Wall Street ends its worst year since financial crisis
Updated 09:53, 04-Jan-2019
["north america"]
The U.S. stock market concluded its worst year since the global financial crisis on Monday following a late-season collapse that also raised doubts about the prospects for 2019. 
Major indices notched modest gains in the year's final session, but it barely made a dent compared with the rest of December, the market's worst month in nearly a decade. 
The Dow Jones Industrial Average finished the final session with a gain of 1.2 percent, but finished 2018 with a loss of 5.6 percent compared to the end of 2017. The S&P 500 dropped 6.2 percent and the Nasdaq 3.9 percent.
That was after a year in which their indices jumped 25.1 percent, 19.4 percent and 28.2 percent. Wall Street marked the longest-ever "bull market" in August, a run that began amid extraordinary crisis-era monetary policy but for which Trump has claimed credit after his tax cuts and regulatory rollbacks.
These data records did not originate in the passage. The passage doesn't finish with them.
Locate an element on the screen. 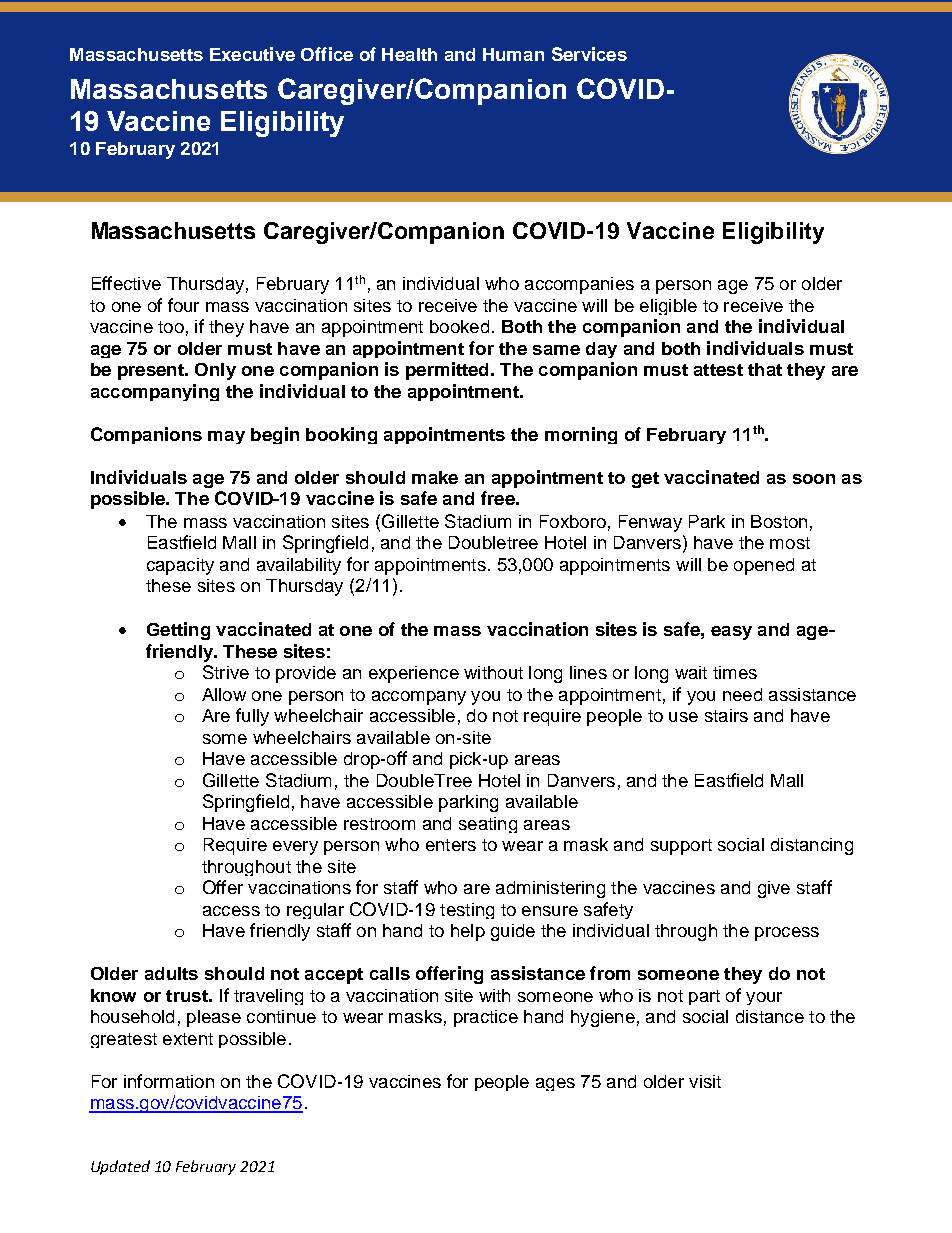 The width and height of the screenshot is (952, 1233). ages is located at coordinates (555, 1084).
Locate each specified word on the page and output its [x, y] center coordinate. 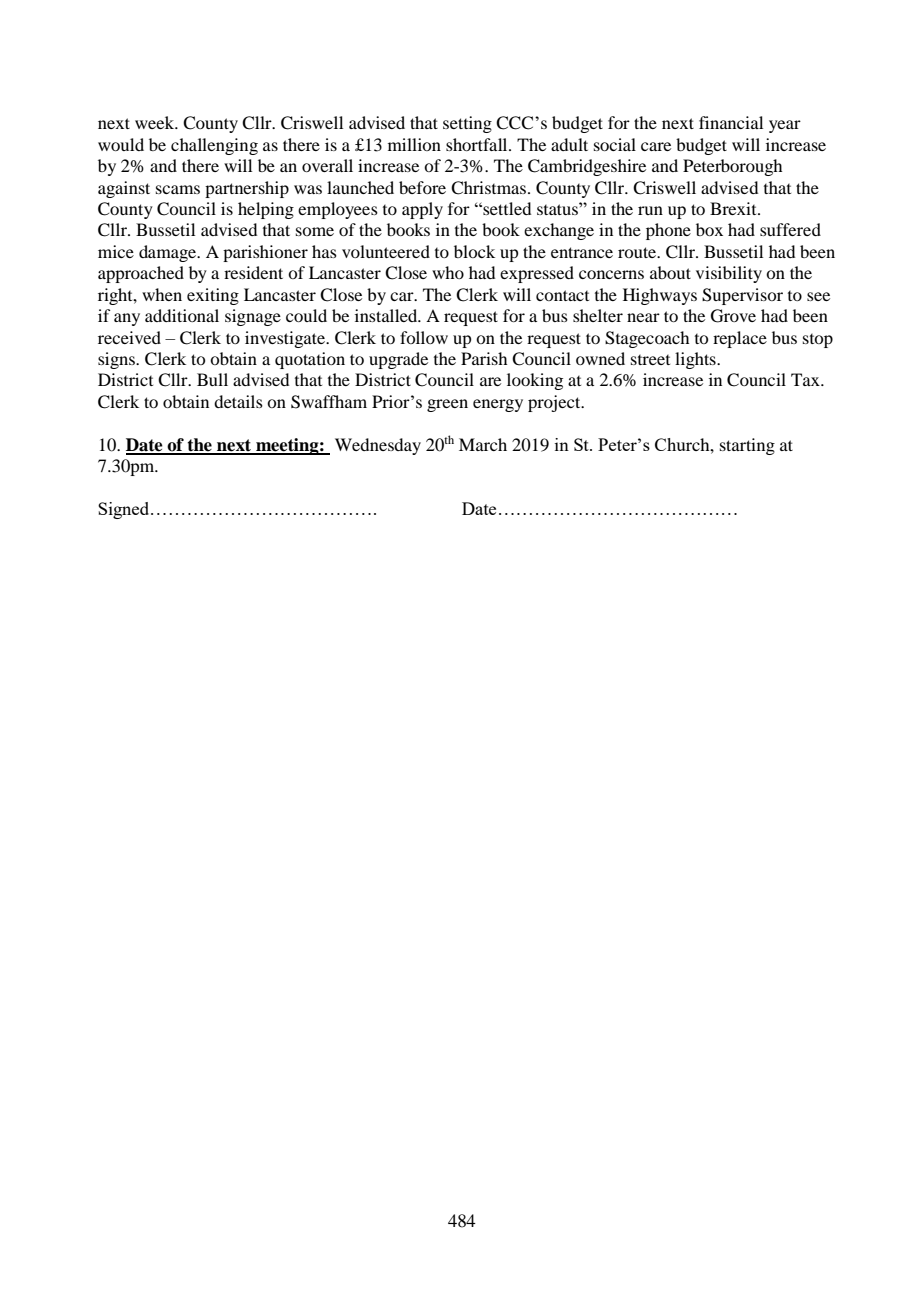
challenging [214, 146]
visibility [729, 274]
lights [696, 360]
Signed [125, 510]
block [474, 251]
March [483, 444]
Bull [212, 379]
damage [169, 253]
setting [467, 124]
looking [535, 381]
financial [731, 122]
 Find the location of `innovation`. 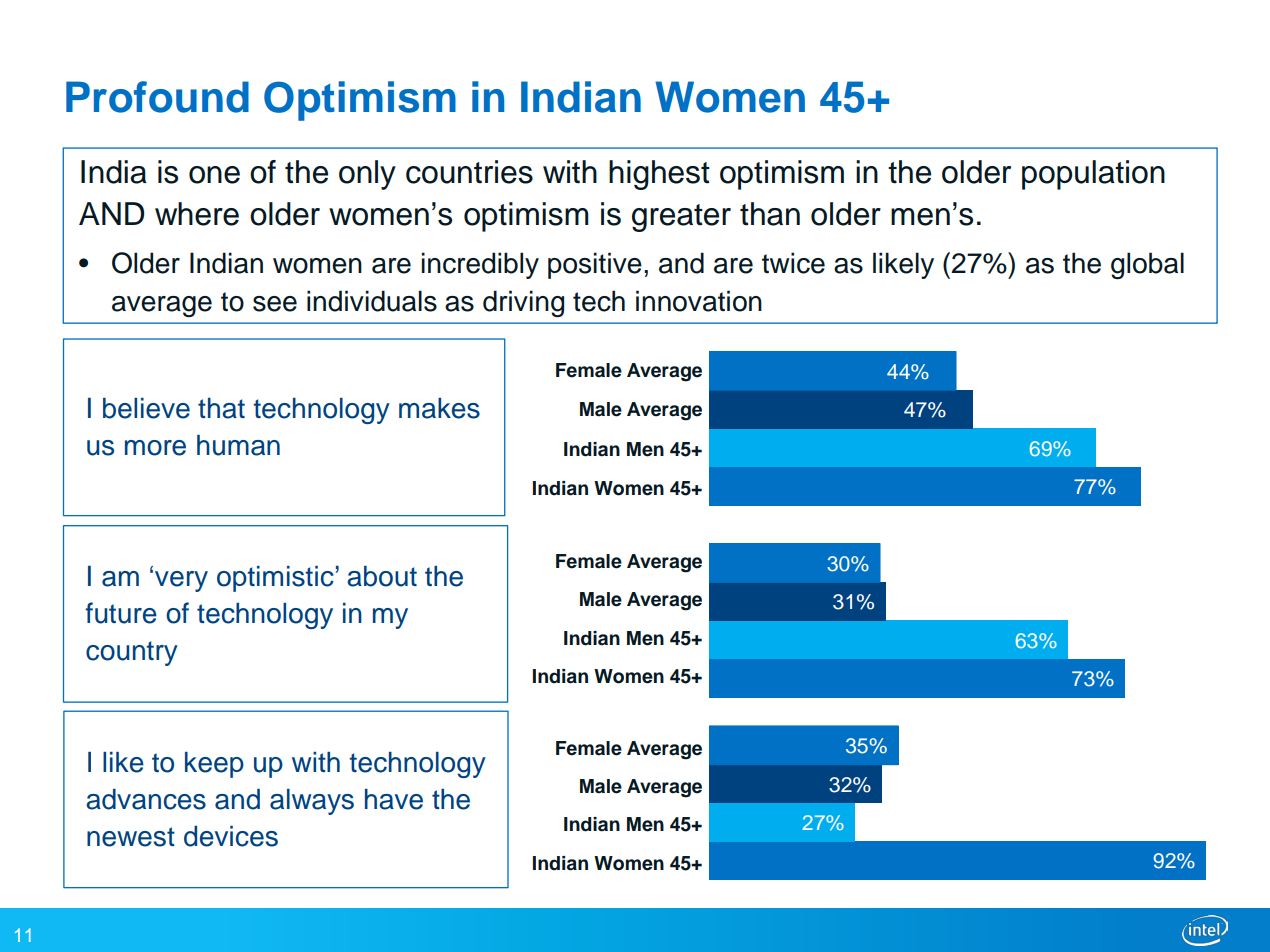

The market confidence did not last due to slowing global growth, Italy's fiscal woes, a U.S. government shutdown and Trump's attacks on the Fed, the declines rapidly accelerated in the final weeks of 2018, erasing all the gains since January.
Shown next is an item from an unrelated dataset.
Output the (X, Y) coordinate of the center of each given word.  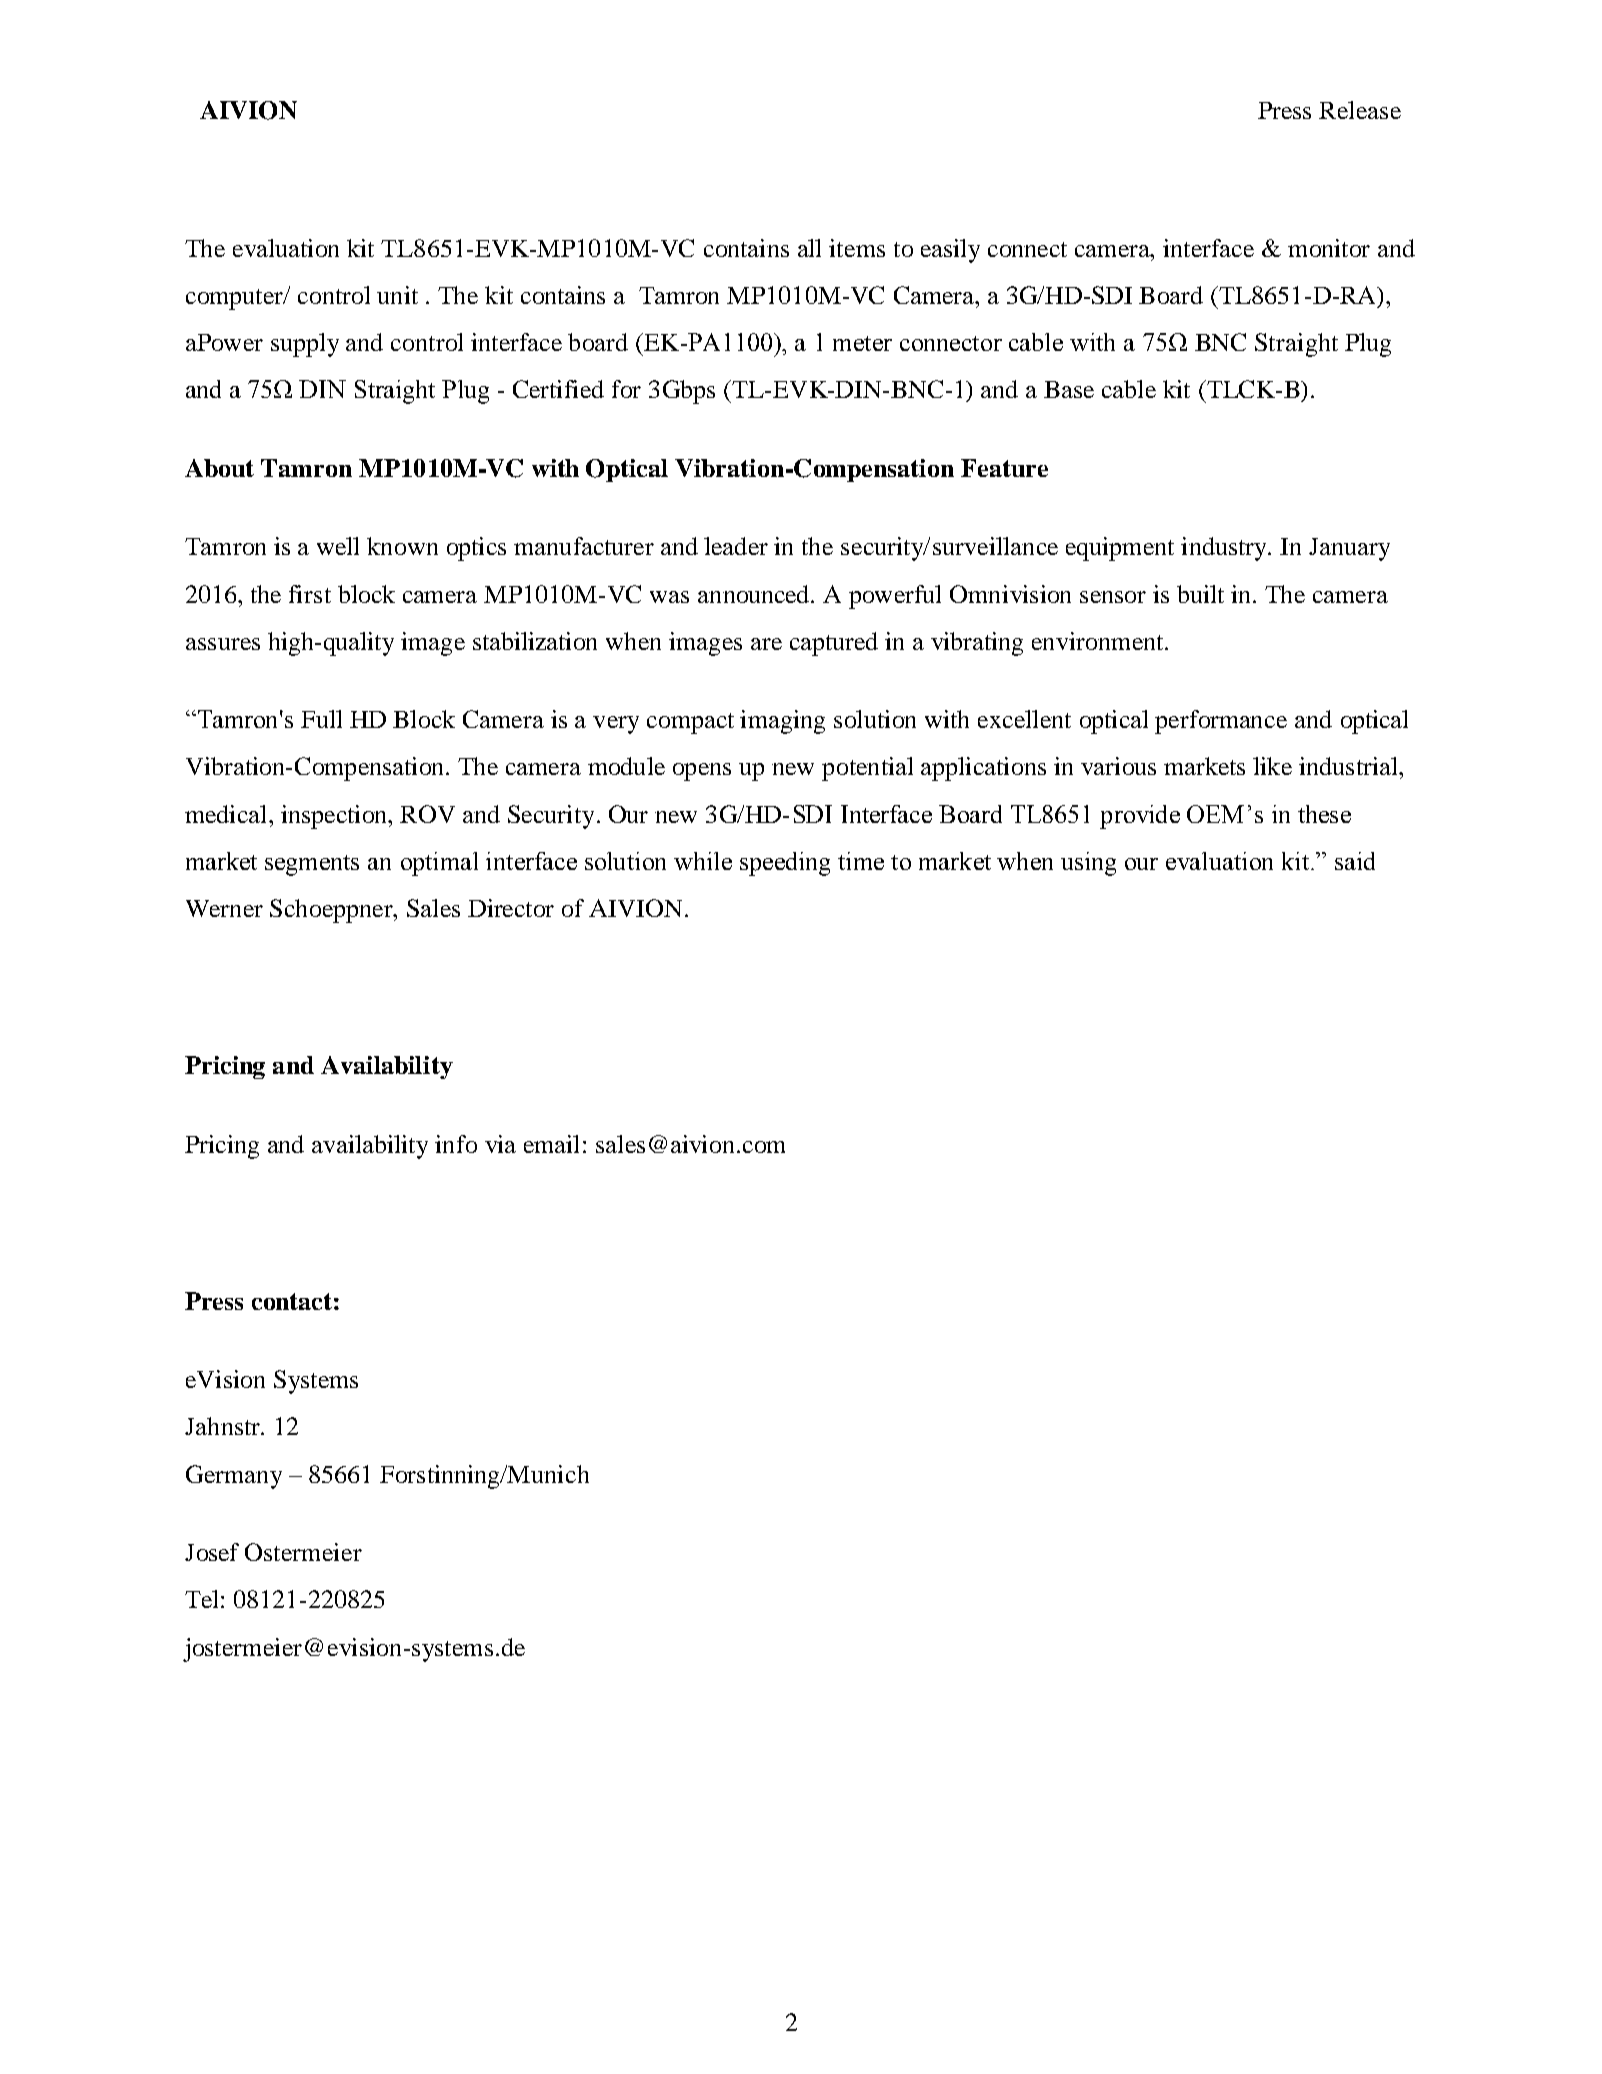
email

A U.S. government shutdown over Trump's desire to fund a wall along the border with Mexico extended into 2019 also has dented sentiment, especially amid signs economic growth has peaked.

Return to recession?

"To be clear, the challenges we see ahead don't look to us like the makings of another financial crisis," JPMorgan Private Bank said in a recent investor note. 
"Our base case assumes slowing growth in the U.S. economy throughout 2019 and a moderate recession in 2020," it continued.
"2018 has been characterized by a shift from low volatility, high liquidity and expectations of equity out-performance to high volatility, low liquidity and the return of a bear market in equities," said VTB Capital economist Neil MacKinnon.
"For 2019, a global economic slowdown, perhaps recession, looks increasingly likely," he warned.